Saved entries
=-=-=

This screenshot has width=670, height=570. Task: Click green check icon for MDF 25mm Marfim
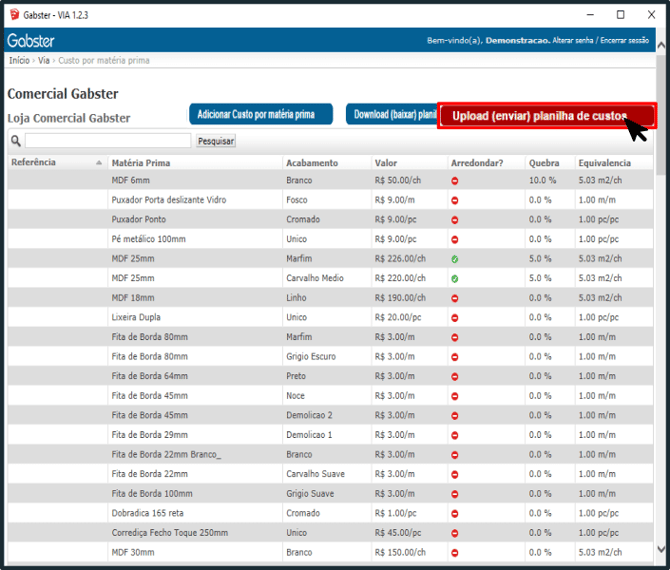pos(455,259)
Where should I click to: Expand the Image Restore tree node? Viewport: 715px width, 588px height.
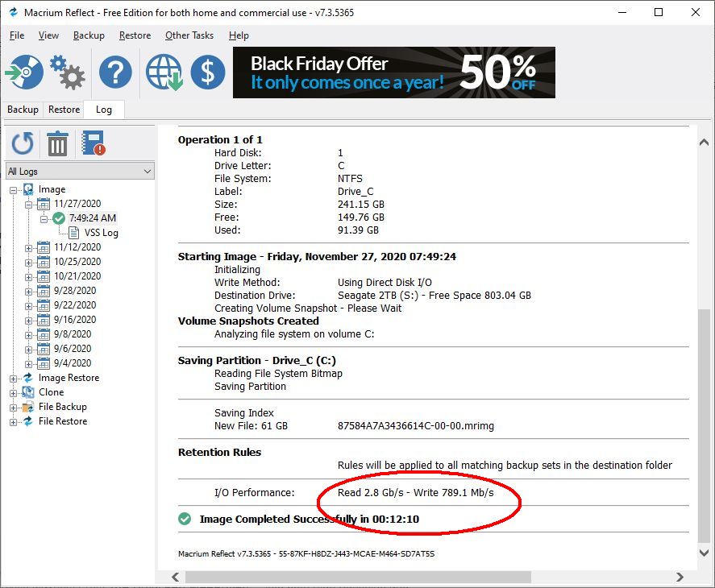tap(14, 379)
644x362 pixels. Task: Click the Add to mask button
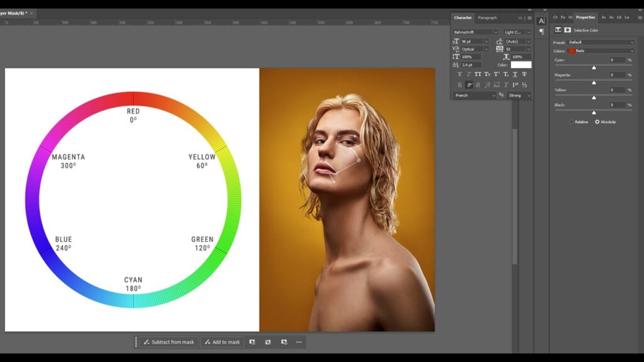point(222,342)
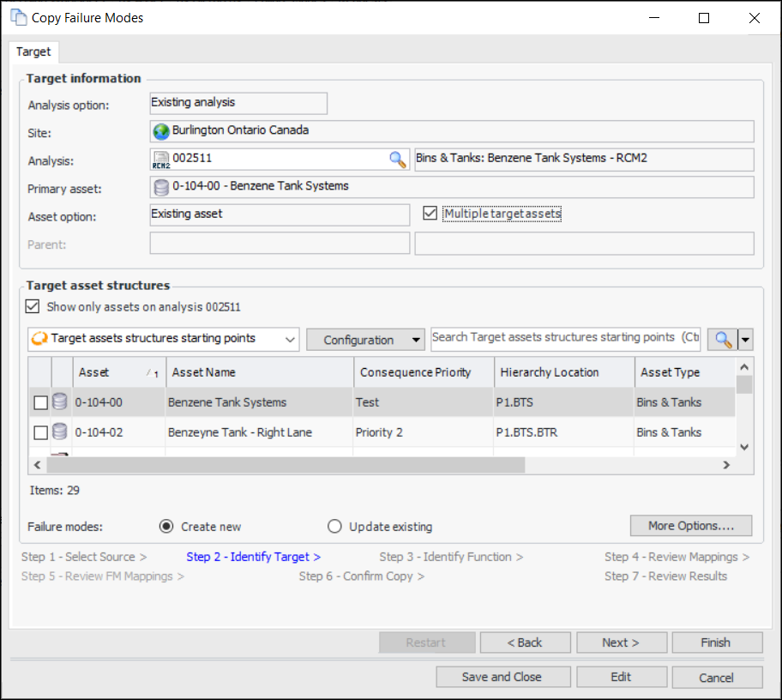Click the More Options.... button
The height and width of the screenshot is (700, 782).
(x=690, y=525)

=-=-=

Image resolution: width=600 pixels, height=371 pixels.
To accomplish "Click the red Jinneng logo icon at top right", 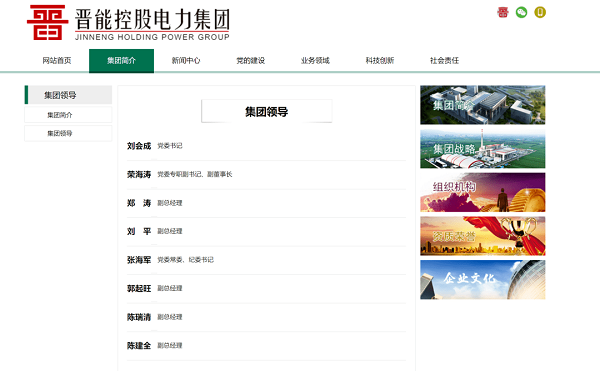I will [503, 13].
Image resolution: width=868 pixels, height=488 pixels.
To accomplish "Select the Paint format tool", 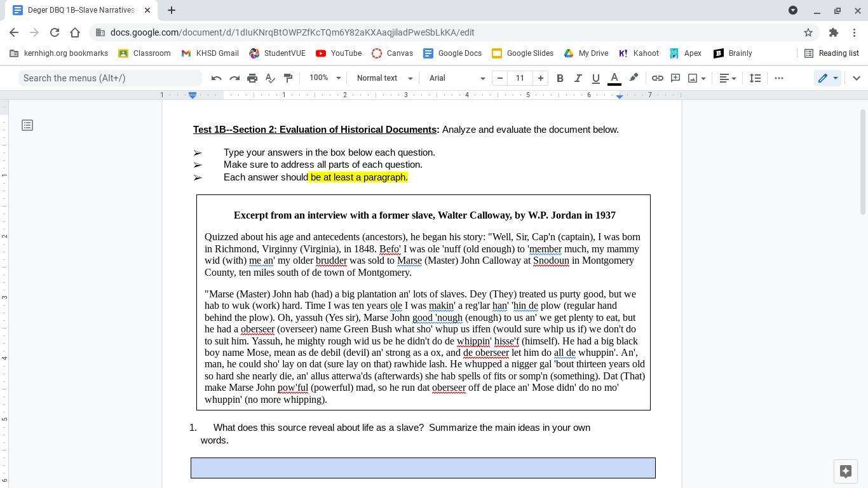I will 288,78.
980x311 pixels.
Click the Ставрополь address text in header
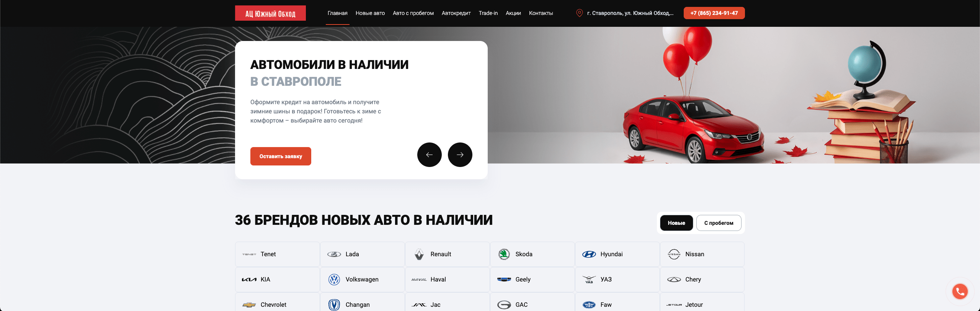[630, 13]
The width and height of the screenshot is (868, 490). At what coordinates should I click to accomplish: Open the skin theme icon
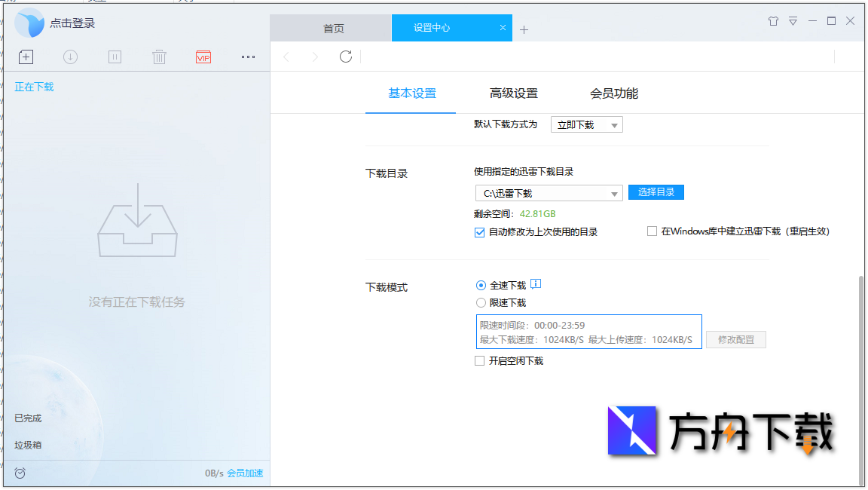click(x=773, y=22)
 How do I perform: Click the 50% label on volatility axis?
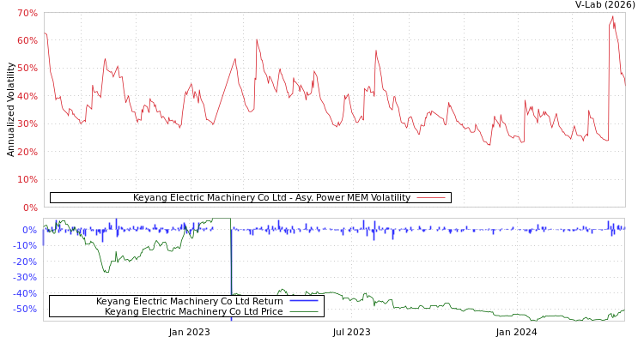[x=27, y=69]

=-=-=

Your objective:
Filter the records down to the lines that contain the string "resolution", and copy those lines.

Task result:
Image resolution: width=600 pixels, height=371 pixels.
Image resolution: width=868 pixels, height=488 pixels.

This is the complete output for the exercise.